When scattering is neglected, sea ice emissivity can be modelled through radiative transfer. The diagram to the right shows a ray passing through an ice sheet with several layers. These layers represent the air above the ice, the snow layer (if applicable), ice with different electro-magnetic properties and the water below the ice. Interfaces between the layers may be continuous (in the case of ice with varying salt content along the vertical axis, but formed in the same way and in the same time period), in which case the reflection coefficients, R_{i} will be zero, or discontinuous (in the case of the ice-snow interface), in which case reflection coefficients must be calculated—see below. Each layer is characterized by its physical properties: temperature, T_{i}, complex permittivity, $\epsilon_i$ and thickness, $\Delta z_i$, and will have an upwards component of the radiation, $T_i \uparrow$, and a downwards component, $T_i \downarrow$, passing through it. Since we assume plane-parallel geometry, all reflected rays will be at the same angle and we need only account for radiation along a single line-of-sight.

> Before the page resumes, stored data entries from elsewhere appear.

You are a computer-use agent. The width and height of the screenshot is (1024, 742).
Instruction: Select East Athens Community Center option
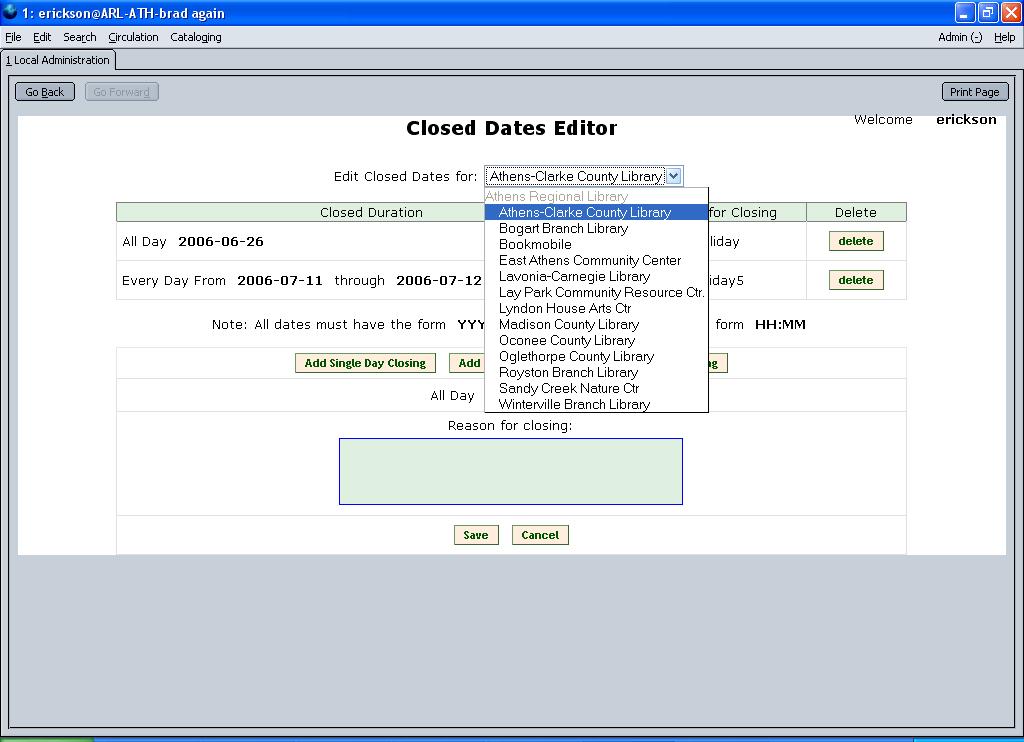589,260
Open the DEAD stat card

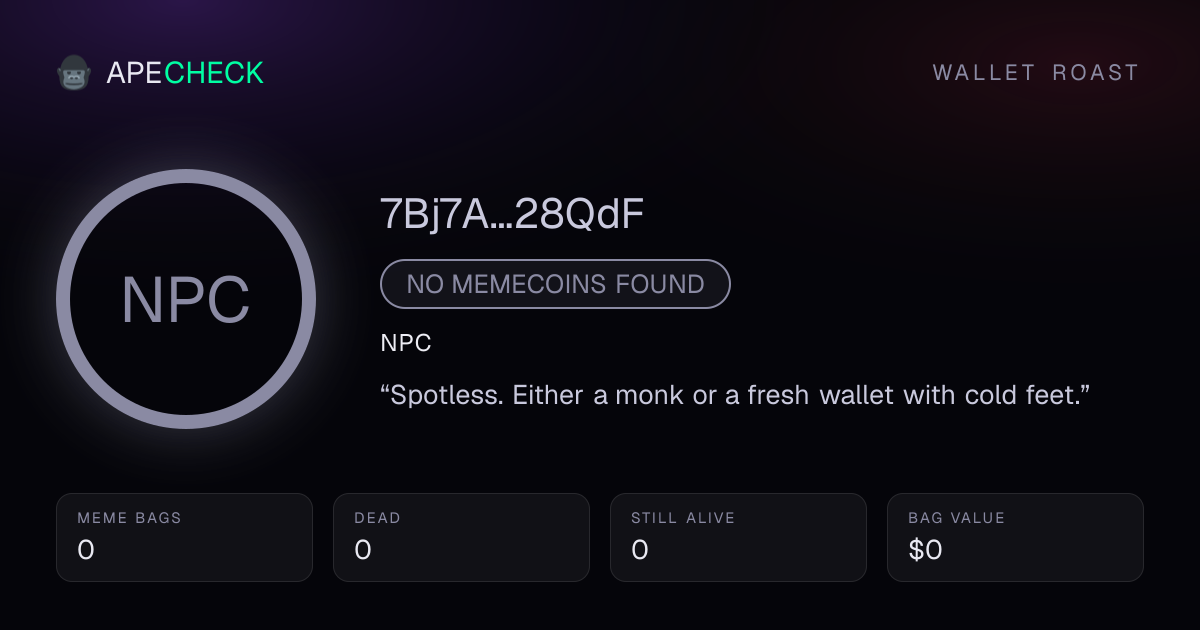pos(461,537)
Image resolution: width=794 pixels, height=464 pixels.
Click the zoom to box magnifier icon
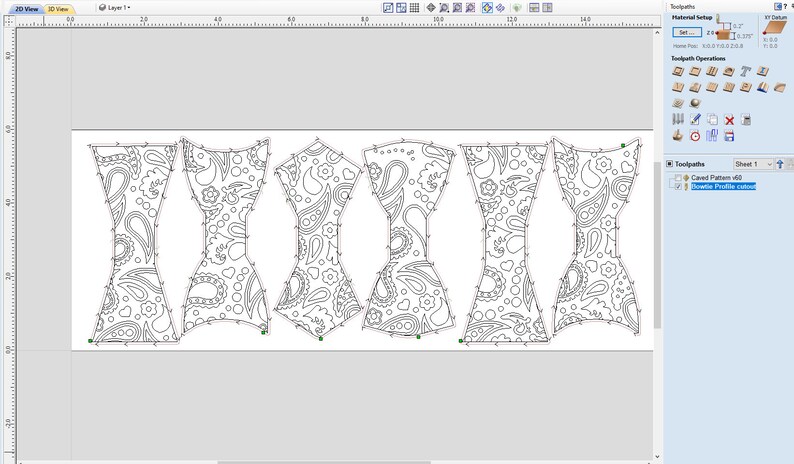444,8
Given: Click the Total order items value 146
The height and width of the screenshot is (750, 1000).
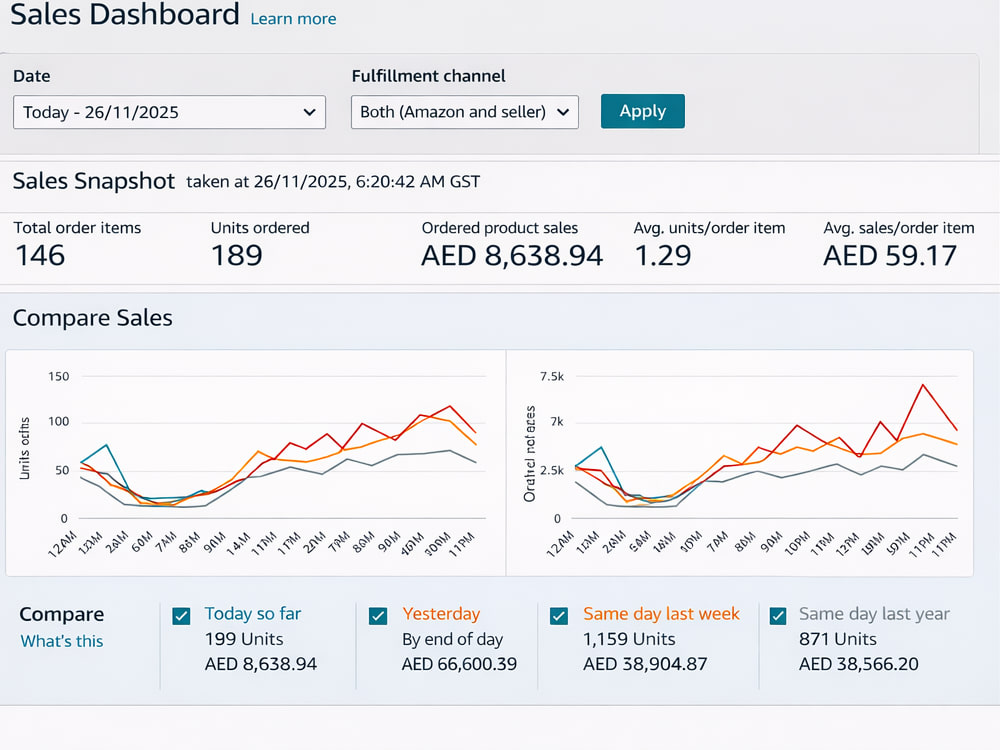Looking at the screenshot, I should pos(40,256).
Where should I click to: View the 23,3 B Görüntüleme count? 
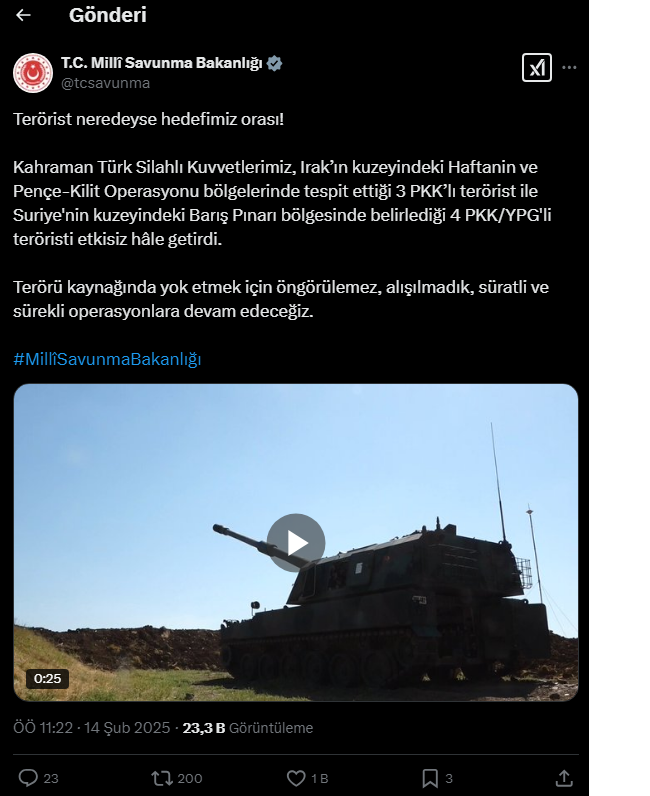[248, 728]
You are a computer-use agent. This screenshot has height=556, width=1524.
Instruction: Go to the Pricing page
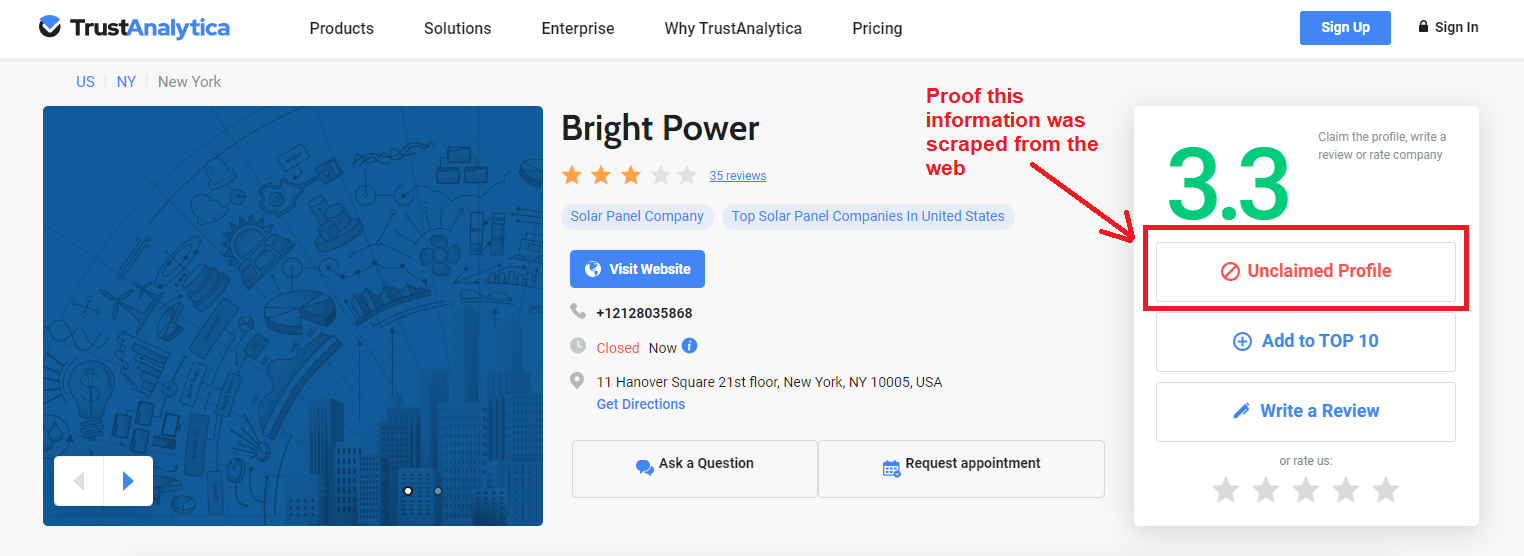[877, 28]
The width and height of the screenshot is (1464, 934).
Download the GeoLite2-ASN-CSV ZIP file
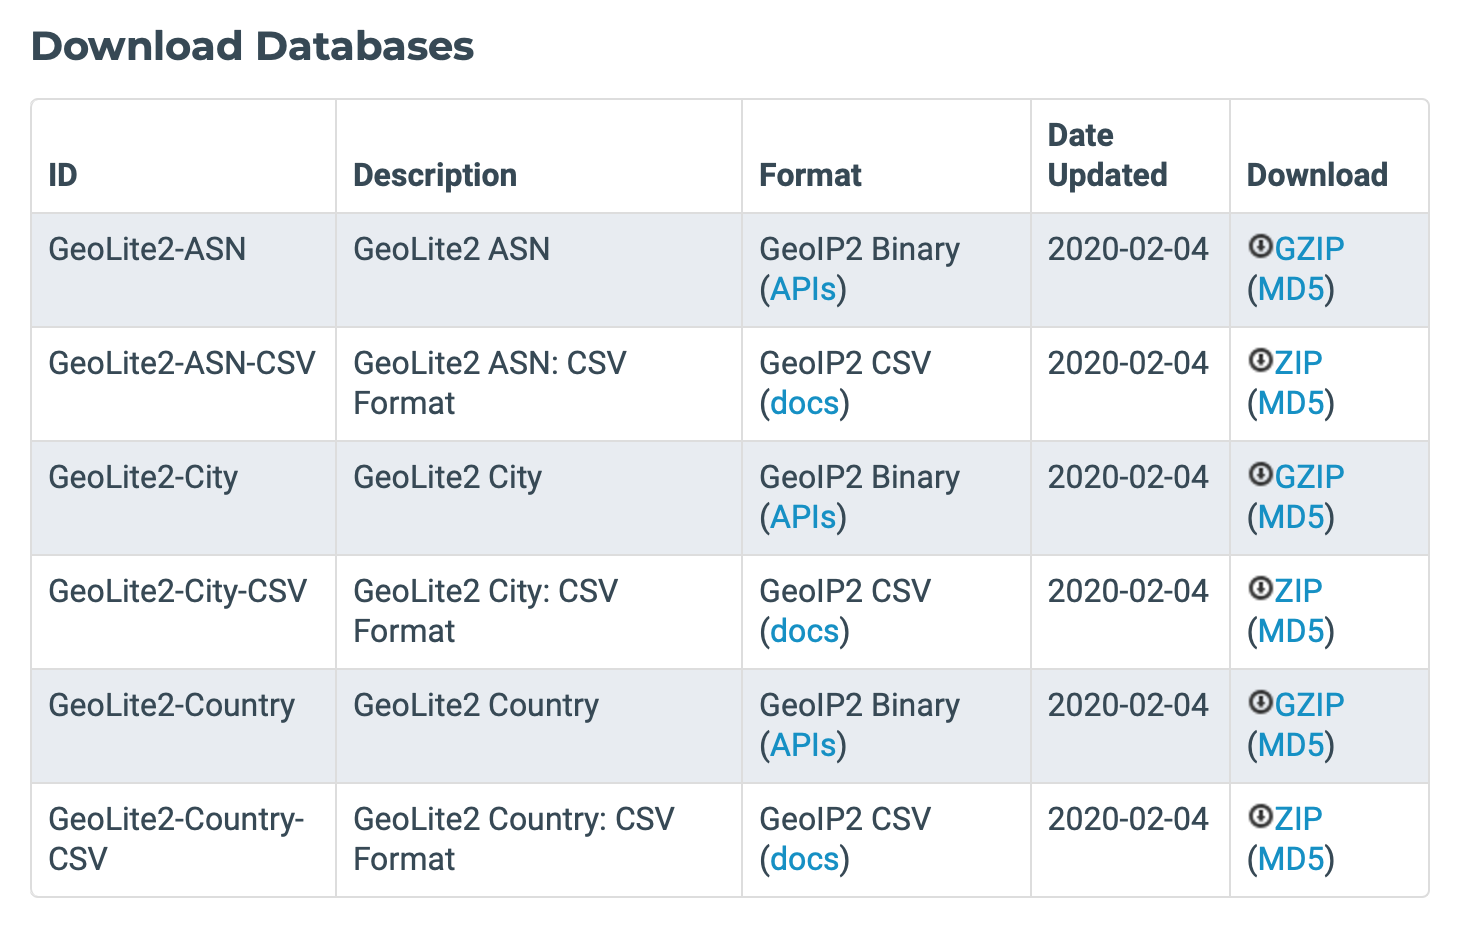(1298, 363)
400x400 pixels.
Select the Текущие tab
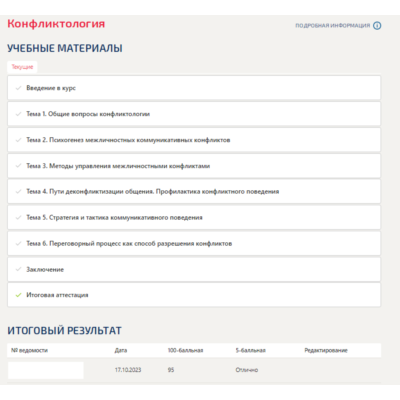point(22,67)
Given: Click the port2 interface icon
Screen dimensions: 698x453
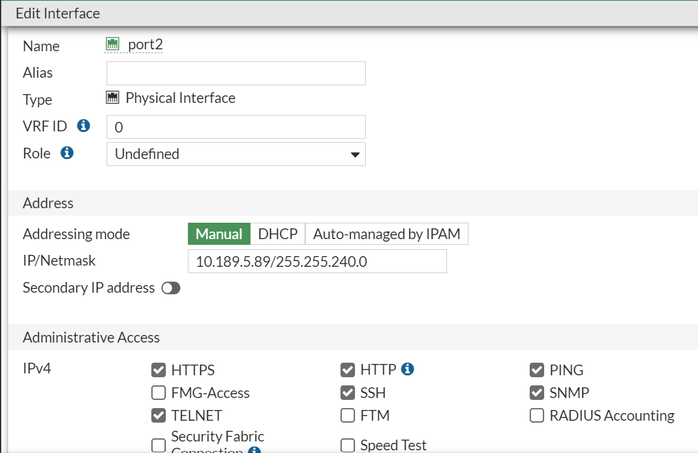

Summing the contributions from each layer generates the following sparse system of linear equations:

$$T_i \uparrow - \tau_i (1-R_i) T_{i+1} \uparrow - \tau_i R_i T_i \downarrow
 = (1 - \tau_i) T_i$$
$$T_i \downarrow - \tau_i (1-R_{i-1}) T_{i-1} \downarrow - \tau_i R_{i-1} T_i \uparrow
 = (1 - \tau_i) T_i$$

where R_{i} is the ith reflection coefficient, calculated via the
Fresnel equations and $\tau_i$ is the ith transmission coefficient:

 $\tau_i = \exp \left (- \frac{\alpha_i \, \Delta z_i}{\cos \theta_i} \right )$

where $\theta_i$ is the transmission angle in the ith layer, from Snell's law, $\Delta z_i$ is the layer thickness and $\alpha_i$ is the attenuation coefficient:

 $\alpha_i = \frac{4 \pi \nu}{c} \mathrm{Imag}\, n_i$

where $\nu$ is the frequency and c is the speed of light—see Beer's law.
The most important quantity in this calculation, and also the most difficult to establish with any certainty, is the complex refractive index,
n_{i}. Since sea ice is non-magnetic, it can be calculated from relative permittivity alone:

$n_i=\sqrt{\epsilon_i}$

==Scattering==

Emissivity calculations based strictly on radiative transfer tend to underestimate the brightness temperatures of sea ice, especially in the higher frequencies, because both included brine and air pockets within the ice will tend to scatter the radiation.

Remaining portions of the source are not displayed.